Uno de los muchos asuntos fascinantes de los que se ocupan los antropólogos consiste en descubrir y explicar cómo se perciben los colores en las distintas sociedades humanas. Aunque solamos pensar que los colores existen por sí mismos, como reflejo que son de la propia luz sobre los objetos, en realidad, según nos explican los estudiosos de estas cuestiones, es la mera convención social la que determina que identifiquemos unos determinados colores como tales y que ignoremos otros muchos más, englobándolos en las pocas categorías de los anteriores.
Afirman los antropólogos que las sociedades más primitivas apenas diferencian un par de colores. Algunas tribus aborígenes del continente austral distinguen únicamente entre lo que nosotros podríamos llamar «brillante», donde cabrían desde el amarillo hasta el rojo, y lo que podría calificarse como «apagado», englobando colores como el negro o el marrón . Otras tribus algo más desarrolladas afirman que existe un color intermedio entre esas dos categorías primitivas, que incluiría el gris o el azul.
Diferenciamos sin ninguna base científica entre colores primarios y secundarios, e incluso entre fríos y calientes
Nosotros diferenciamos sin ninguna base científica entre colores primarios y secundarios, e incluso entre fríos y calientes, ignorando que quizás fuera más sensato delimitar los colores dese el punto de vista puramente anímico hablando, por ejemplo, de colores tristes y alegres, aunque esa distinción sirve únicamente para un tiempo y un espacio únicos, como son los nuestros.
Uno de los mejores conocedores de los secretos que ocultan los colores es Michel Pastoureau. En una de sus obras, 'Le petit livre des couleurs', explica cómo la percepción que hoy en día tenemos de los colores procede directamente de la Edad Media. Menciona algo jocosamente la falsa creencia que todavía pervive entre muchos, según la cual los antiguos griegos carecían de la capacidad para ver el color azul ya que para Homero el mar era siempre oscuro, o el cielo claro, o tenebroso, pero nunca son descritos como azules.
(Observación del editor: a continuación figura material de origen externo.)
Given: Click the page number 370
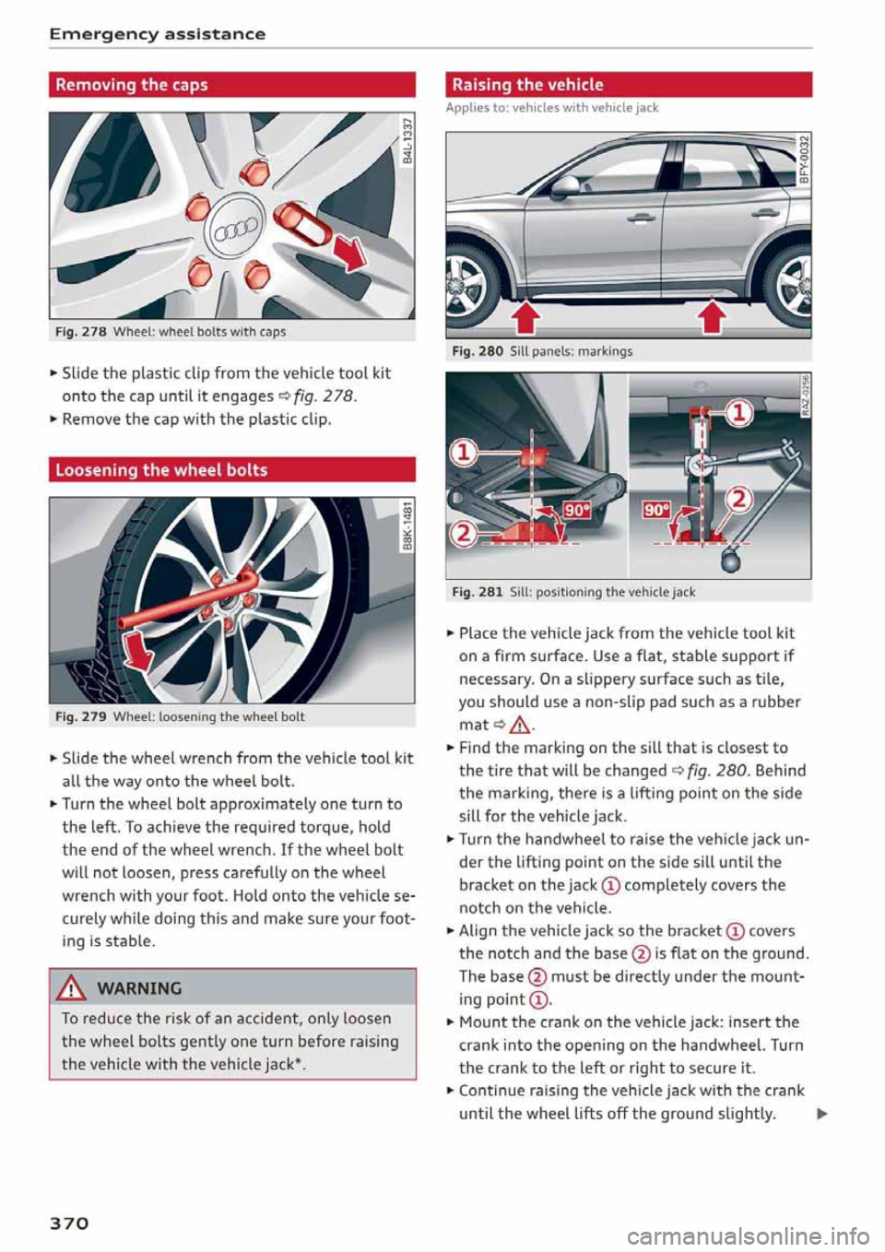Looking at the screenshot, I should click(69, 1222).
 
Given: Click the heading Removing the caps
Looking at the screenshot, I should click(132, 85).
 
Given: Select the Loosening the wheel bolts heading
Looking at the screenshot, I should click(161, 470).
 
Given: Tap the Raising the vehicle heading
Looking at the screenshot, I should click(527, 85).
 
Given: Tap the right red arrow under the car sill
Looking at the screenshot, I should click(714, 318).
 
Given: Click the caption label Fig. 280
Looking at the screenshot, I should click(477, 351).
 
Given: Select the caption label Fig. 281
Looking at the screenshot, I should click(477, 592).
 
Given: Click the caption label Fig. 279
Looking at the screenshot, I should click(78, 716).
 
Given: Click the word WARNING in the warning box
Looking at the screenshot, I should click(139, 988).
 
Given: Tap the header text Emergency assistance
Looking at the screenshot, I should click(157, 34).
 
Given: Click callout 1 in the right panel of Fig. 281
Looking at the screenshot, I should click(739, 411).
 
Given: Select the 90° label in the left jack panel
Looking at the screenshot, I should click(576, 510).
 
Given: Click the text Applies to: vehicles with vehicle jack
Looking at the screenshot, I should click(552, 108).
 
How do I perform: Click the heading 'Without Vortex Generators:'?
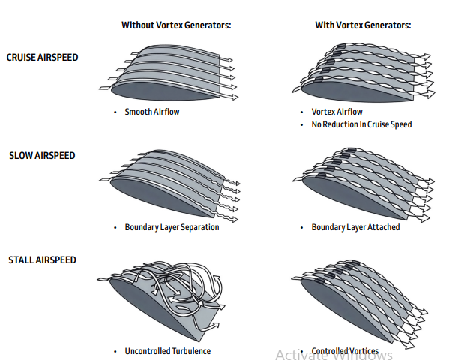point(176,26)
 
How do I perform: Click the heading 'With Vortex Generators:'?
point(362,26)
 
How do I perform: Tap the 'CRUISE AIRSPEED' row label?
point(42,57)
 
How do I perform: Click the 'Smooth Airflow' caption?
point(152,112)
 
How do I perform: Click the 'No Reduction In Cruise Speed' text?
point(361,124)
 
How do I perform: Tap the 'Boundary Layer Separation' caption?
point(172,227)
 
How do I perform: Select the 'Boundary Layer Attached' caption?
point(355,227)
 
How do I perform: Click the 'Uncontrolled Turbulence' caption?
point(167,351)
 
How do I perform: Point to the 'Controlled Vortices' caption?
point(345,351)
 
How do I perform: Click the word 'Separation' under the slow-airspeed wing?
point(200,227)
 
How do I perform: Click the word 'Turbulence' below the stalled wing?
point(191,351)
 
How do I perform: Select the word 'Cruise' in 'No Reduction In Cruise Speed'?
point(378,124)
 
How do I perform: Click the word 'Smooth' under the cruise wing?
point(137,112)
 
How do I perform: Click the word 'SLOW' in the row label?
point(20,156)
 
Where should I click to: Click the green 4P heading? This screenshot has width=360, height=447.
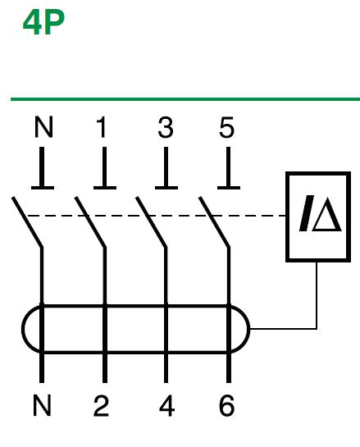coord(43,22)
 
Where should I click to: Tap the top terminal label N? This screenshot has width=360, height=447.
coord(43,126)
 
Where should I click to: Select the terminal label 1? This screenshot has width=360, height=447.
coord(102,126)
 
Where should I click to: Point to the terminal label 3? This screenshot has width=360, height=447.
coord(166,127)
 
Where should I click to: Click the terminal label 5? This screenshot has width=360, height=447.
coord(227,127)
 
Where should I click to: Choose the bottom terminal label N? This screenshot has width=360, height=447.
coord(42,405)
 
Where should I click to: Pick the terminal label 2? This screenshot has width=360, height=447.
coord(101,405)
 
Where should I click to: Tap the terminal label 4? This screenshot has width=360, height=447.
coord(167,405)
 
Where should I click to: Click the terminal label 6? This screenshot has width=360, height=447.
coord(227,405)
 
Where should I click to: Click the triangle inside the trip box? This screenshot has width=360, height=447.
coord(327,215)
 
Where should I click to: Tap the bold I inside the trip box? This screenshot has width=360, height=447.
coord(306,213)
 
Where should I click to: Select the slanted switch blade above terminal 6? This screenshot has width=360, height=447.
coord(214,221)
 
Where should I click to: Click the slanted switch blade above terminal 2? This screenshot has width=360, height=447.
coord(90,221)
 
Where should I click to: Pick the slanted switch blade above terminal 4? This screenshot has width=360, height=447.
coord(152,221)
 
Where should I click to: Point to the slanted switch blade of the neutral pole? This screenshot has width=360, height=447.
coord(27,221)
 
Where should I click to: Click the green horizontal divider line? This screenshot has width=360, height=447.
coord(185,99)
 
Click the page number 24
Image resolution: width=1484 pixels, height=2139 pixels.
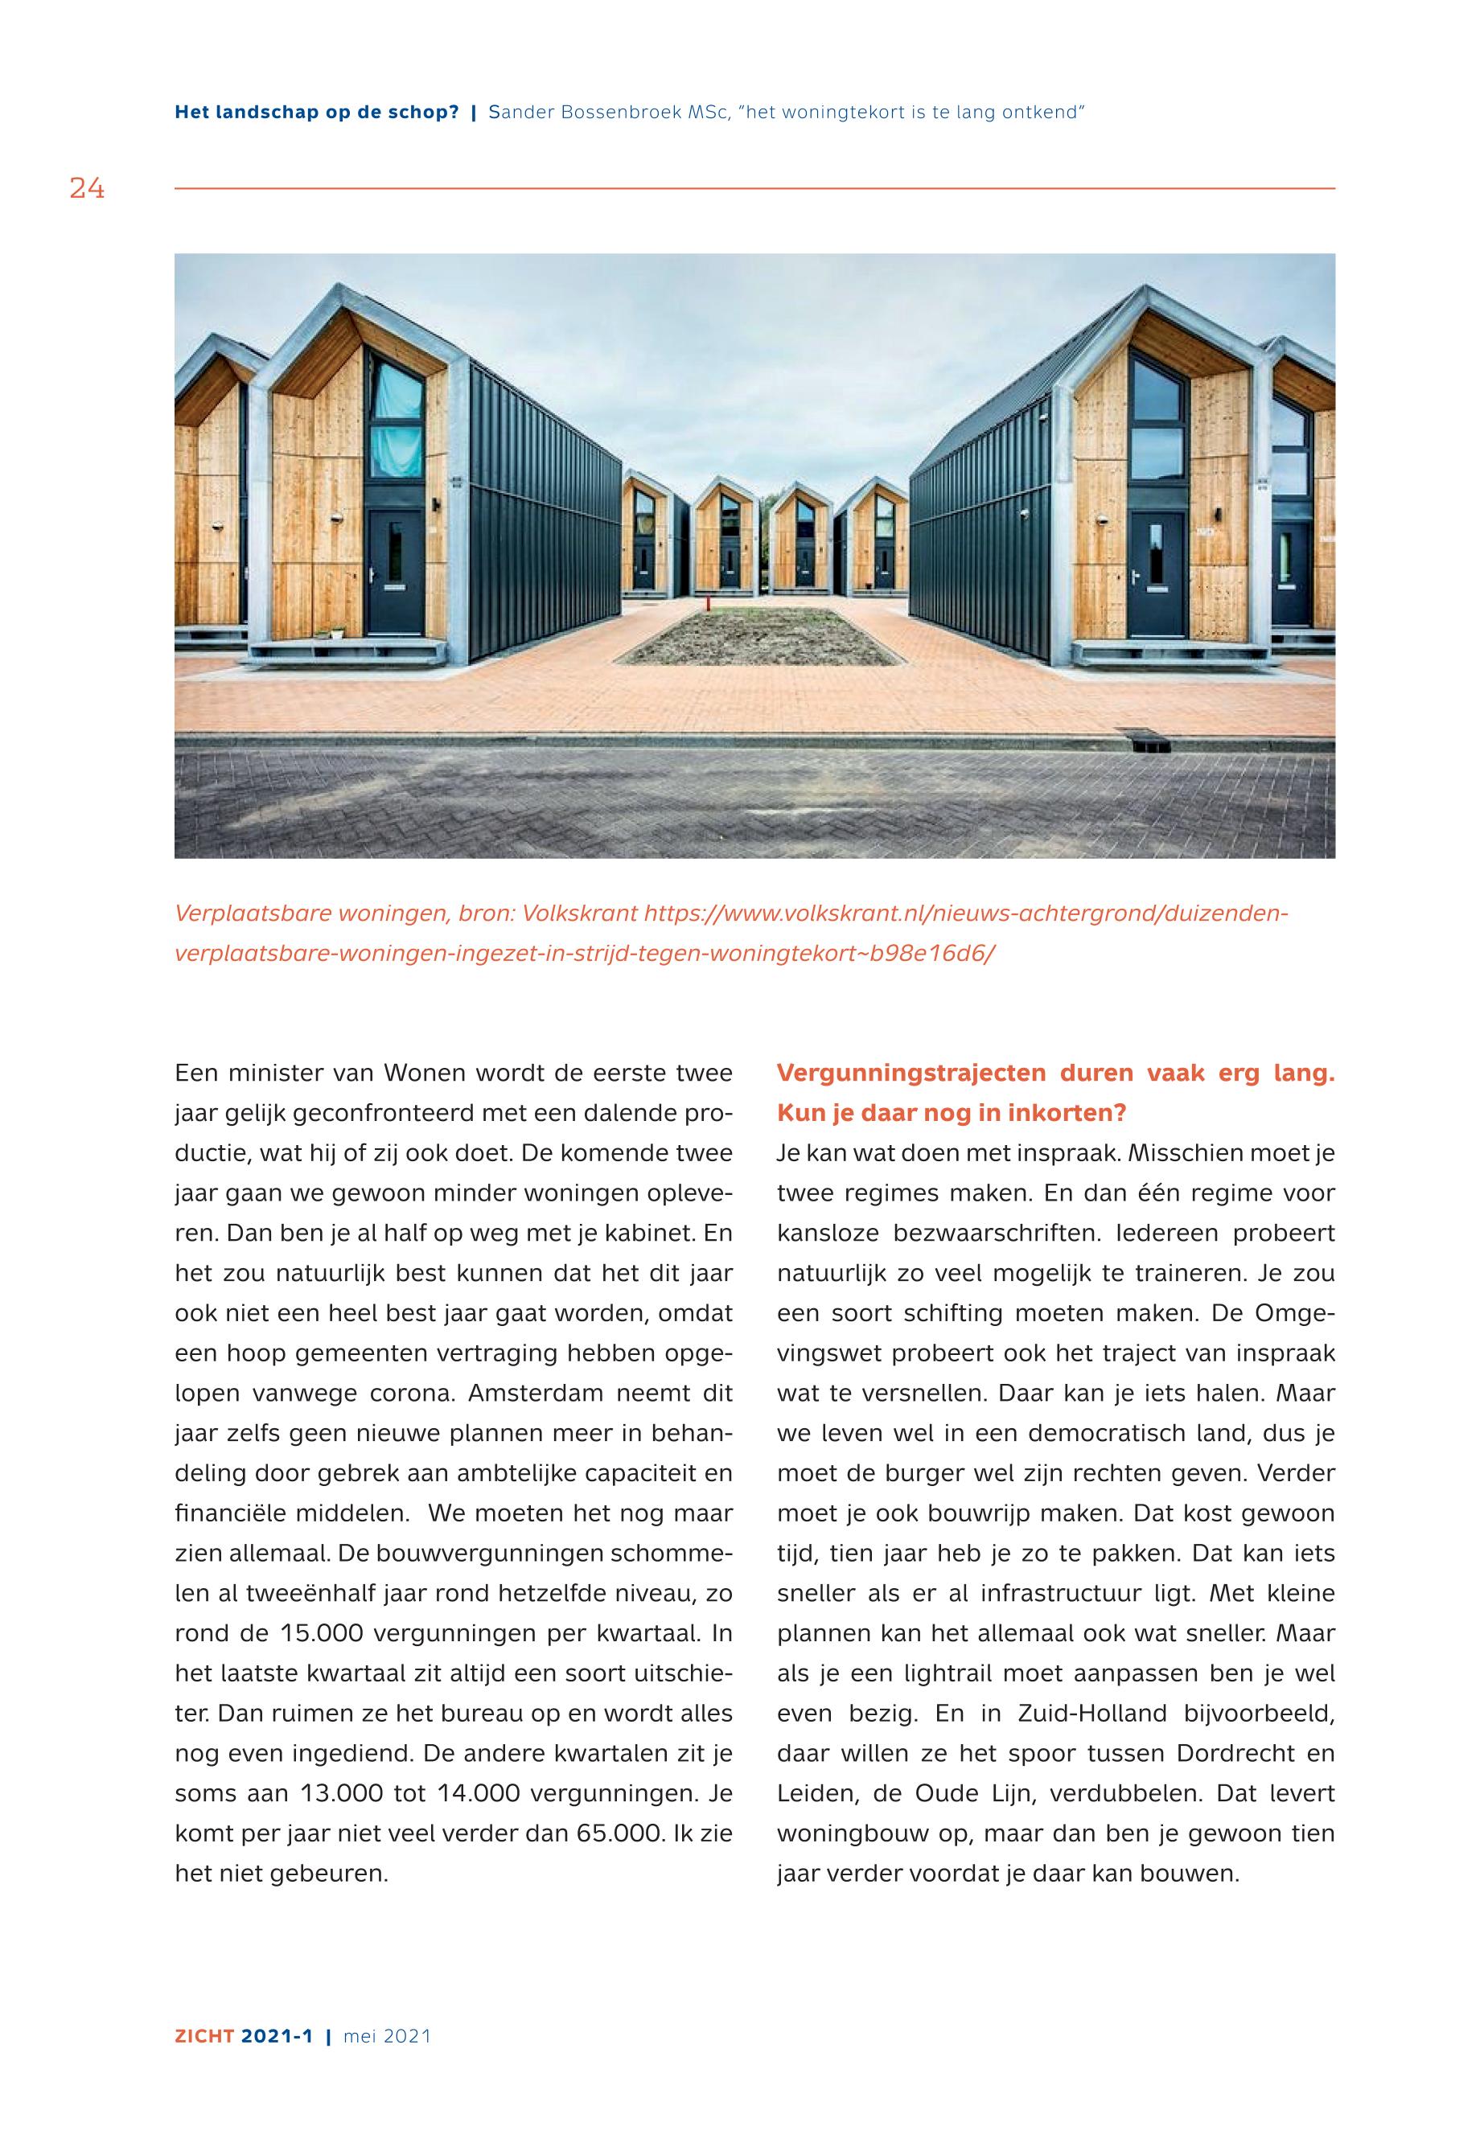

También señala el caso triste del amarillo, muchas veces asociado a la falsedad o la desgracia, al no ser sino un triste remedo del dorado, y el de la mala fama del azul, repudiado por todos hasta fechas relativamente recientes, quizás por su difícil obtención en la naturaleza, frente a la relativa facilidad para producir rojos y verdes, y por su volatilidad en los tintes de paños y tapices, en los que pronto se veía como los azules de los cielos se transformaban en verdes profundos, justificando los adjetivos homéricos sobre el cielo y el mar, que también al cabo de los siglos reflejarán en sus obras pintores como van Gogh o Munch.